De acuerdo con la reciente investigación del periodista Luis Carlos Plata, para Horizonte Lagunero y periódico Zócalo, el desfalco, por 36.7 millones, no es un hecho aislado. Viene en línea con los sobrecostos en focos ahorradores y lentes para eclipse comprados a empresas fantasma con domicilios virtuales. En el gobierno de “Robán” ya lo decretaron: proveedores a modo, compras infladas, contratos opacos y dinero público volando sin destino claro… Cada escándalo supera al anterior.
Durante la semana que pasó, al que vieron descompuesto, pensativo y por momentos hasta enfadado, fue a Ariel Martínez Mendoza, quien hace las veces de Jefe de Gabinete en el gobierno de Román Alberto Cepeda González.
Quienes están cerca del joven funcionario consideran que no hay motivos para tan taciturna actitud, pues está en las querencias del alcalde, salvo que no lo invitaran a algún negocio, o se le haya caído la secretaría del Ayuntamiento, ante las versiones sobre la salida de José Elías Ganem. ¿Qué habrá sido?
A la presidenta Claudia Sheinbaum Pardo no le gustó la porra integrada por brigadistas de Morena y de la Secretaría del Bienestar en el evento del viernes en Torreón, donde inauguró el hospital regional de alta especialidad del ISSSTE.
En varias ocasiones se vio obligada a intervenir; en uno de los abucheos contra “Robán” y cuando entre el público levantaron mantas con algún reclamo o advertencia.
Pero paradójicamente, lo que más incomodó a la presidenta fueron las consignas de la porra morenista: “Estamos en un acto de gobierno, no político”, les dijo.
Y como en la ‘cuatroté’ son buenos para descargar culpas, hay quienes ubican como responsable al secretario de Organización de Morena en el estado, Fernando Hernández, esposo de la diputada federal Cintia Cuevas. Como Fernando controla a brigadistas, para sus propios compañeros no fue difícil encontrarlo como responsable de los momentos incómodos en el evento del viernes.
El ejemplo más vivo que anima al Partido Verde Ecologista de México a ir sin alianza el próximo año en Coahuila, sobre todo con el nuevo partido grande, Morena, está en Gómez Palacio, Durango. Los verdes comparten candidata con Morena y el Partido del Trabajo, y para no ser absorbidos por la marea guinda, tomaron distancia y optaron por hacer campaña por su cuenta, con sus alcances, estructura, estrategias y sobre todo propuestas y plan de trabajo.
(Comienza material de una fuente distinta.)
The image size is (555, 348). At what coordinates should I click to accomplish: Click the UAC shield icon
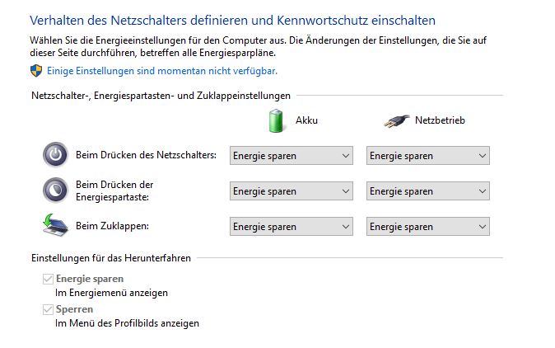(36, 71)
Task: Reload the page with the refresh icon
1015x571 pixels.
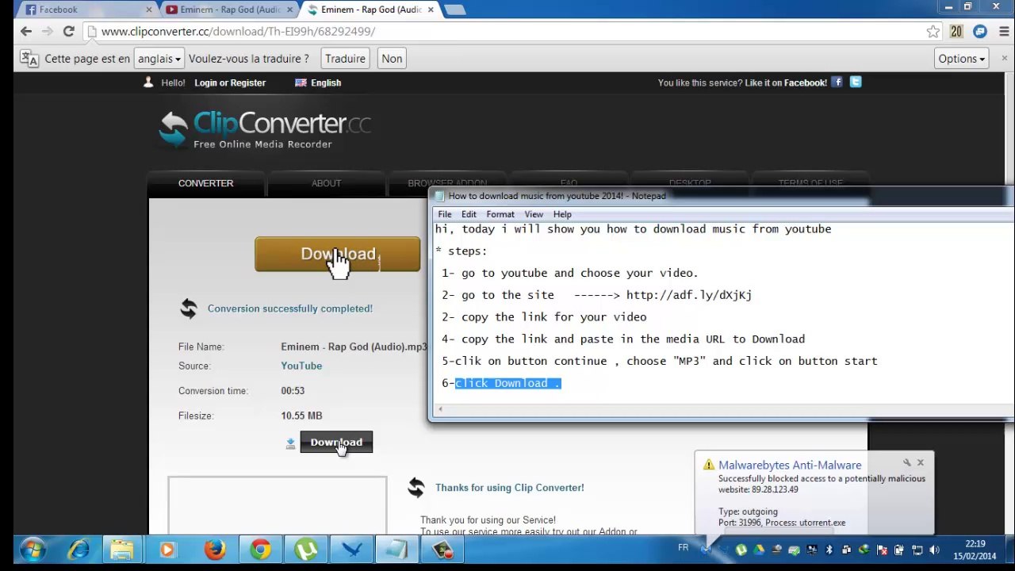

Con todo y que Betzabé Martínez, la candidata de esa coalición, lleva 40 puntos de ventaja y se anticipa como triunfadora en la contienda por la alcaldía, la victoria no necesariamente representaría la distribución equitativa de votos entre los partidos integrantes, es decir, el PVEM ganaría la contienda, pero eso no se traduciría en crecimiento electoral, de ahí que para la elección del próximo año en Coahuila irán sin alianza.